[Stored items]
+++
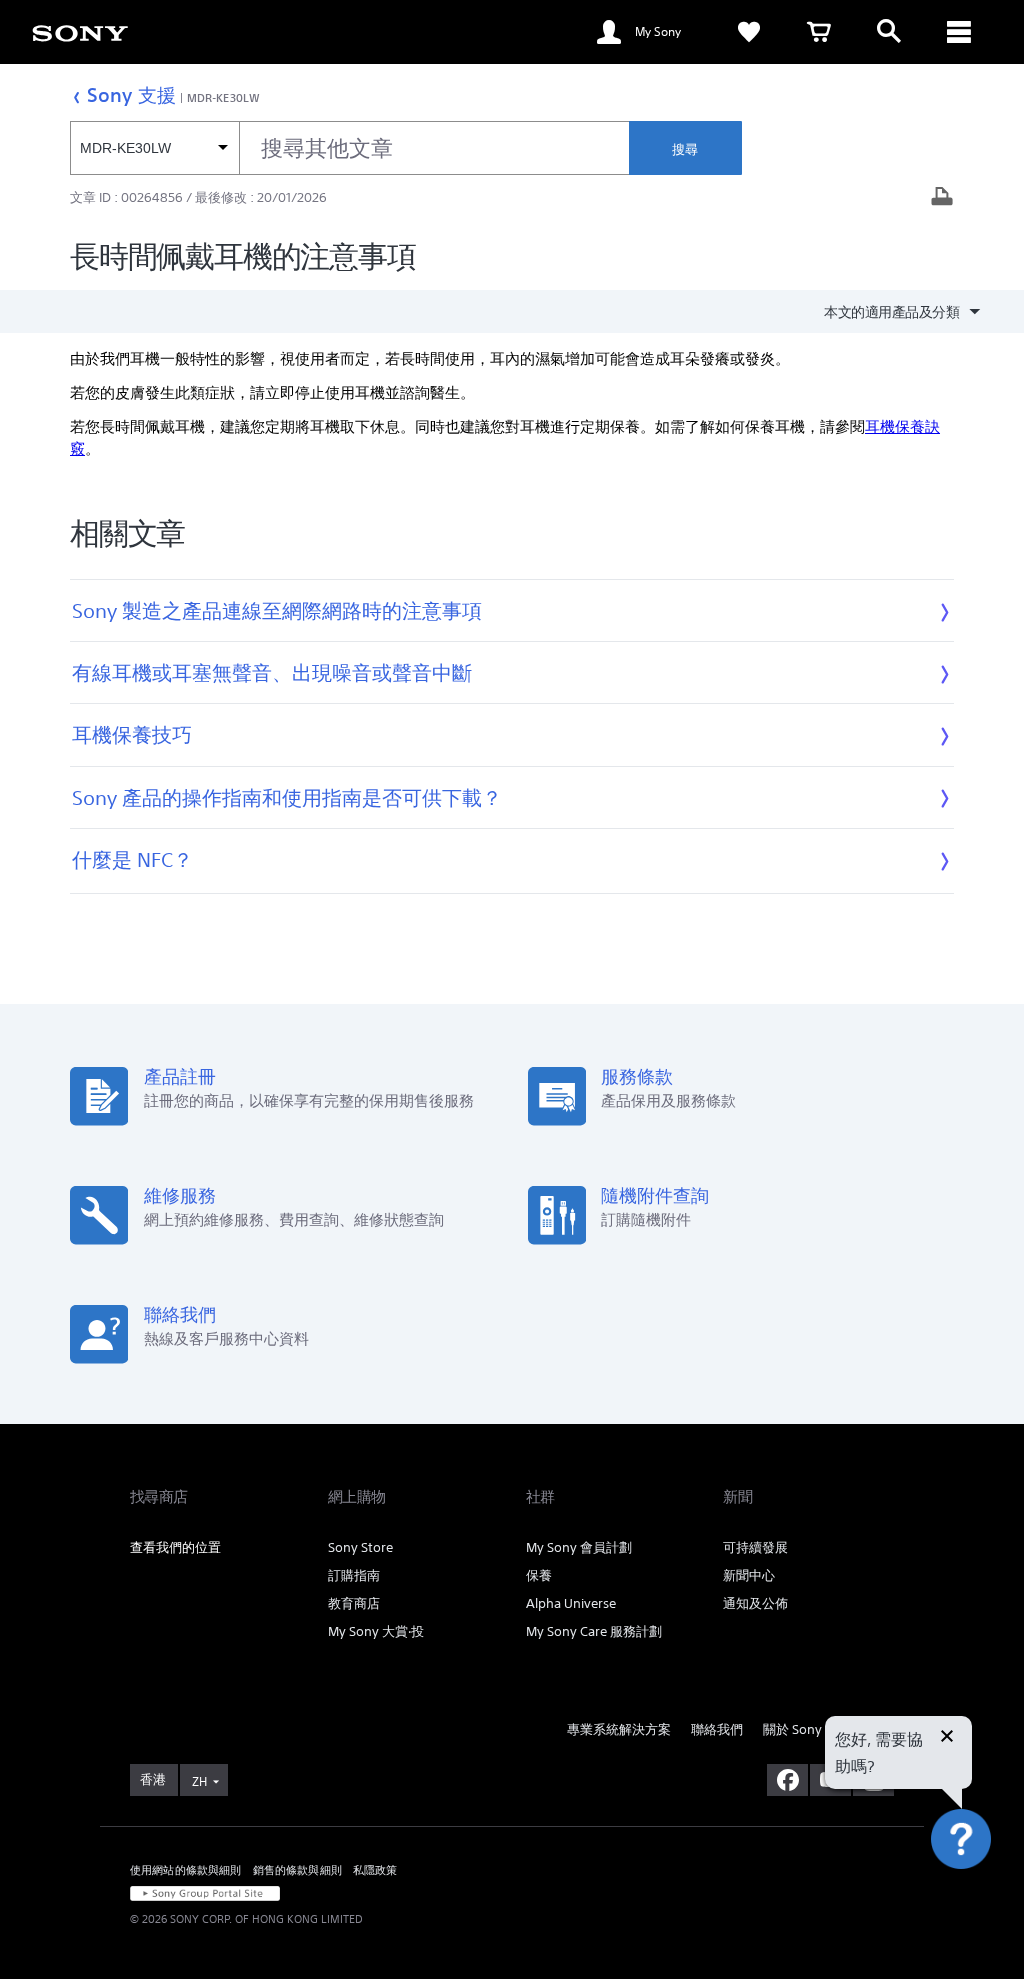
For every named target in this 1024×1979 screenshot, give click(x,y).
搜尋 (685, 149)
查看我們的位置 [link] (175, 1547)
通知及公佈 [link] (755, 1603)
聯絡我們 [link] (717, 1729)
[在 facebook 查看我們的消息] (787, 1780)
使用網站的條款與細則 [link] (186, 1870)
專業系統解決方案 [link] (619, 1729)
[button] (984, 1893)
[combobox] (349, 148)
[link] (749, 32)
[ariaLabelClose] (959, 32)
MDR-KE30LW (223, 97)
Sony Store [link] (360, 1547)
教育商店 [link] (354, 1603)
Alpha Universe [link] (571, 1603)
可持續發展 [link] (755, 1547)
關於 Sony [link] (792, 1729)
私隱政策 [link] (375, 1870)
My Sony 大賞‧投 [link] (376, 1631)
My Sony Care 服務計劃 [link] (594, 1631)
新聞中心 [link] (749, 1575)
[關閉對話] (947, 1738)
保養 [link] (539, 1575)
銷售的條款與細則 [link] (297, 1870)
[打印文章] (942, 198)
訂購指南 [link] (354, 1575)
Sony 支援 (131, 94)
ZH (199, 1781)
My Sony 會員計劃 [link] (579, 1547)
+++
| Exercise aim |
Could you transcribe every entry above exactly, leaving out the images?

| Output below |
For every named target in this 1024×1979 screenshot, give click(x,y).
搜尋 (685, 149)
查看我們的位置 [link] (175, 1547)
通知及公佈 [link] (755, 1603)
聯絡我們 [link] (717, 1729)
[在 facebook 查看我們的消息] (787, 1780)
使用網站的條款與細則 [link] (186, 1870)
專業系統解決方案 [link] (619, 1729)
[button] (984, 1893)
[combobox] (349, 148)
[link] (749, 32)
[ariaLabelClose] (959, 32)
MDR-KE30LW (223, 97)
Sony Store [link] (360, 1547)
教育商店 [link] (354, 1603)
Alpha Universe [link] (571, 1603)
可持續發展 [link] (755, 1547)
關於 Sony [link] (792, 1729)
私隱政策 [link] (375, 1870)
My Sony 大賞‧投 [link] (376, 1631)
My Sony Care 服務計劃 [link] (594, 1631)
新聞中心 [link] (749, 1575)
[關閉對話] (947, 1738)
保養 [link] (539, 1575)
銷售的條款與細則 [link] (297, 1870)
[打印文章] (942, 198)
訂購指南 [link] (354, 1575)
Sony 支援 (131, 94)
ZH (199, 1781)
My Sony 會員計劃 [link] (579, 1547)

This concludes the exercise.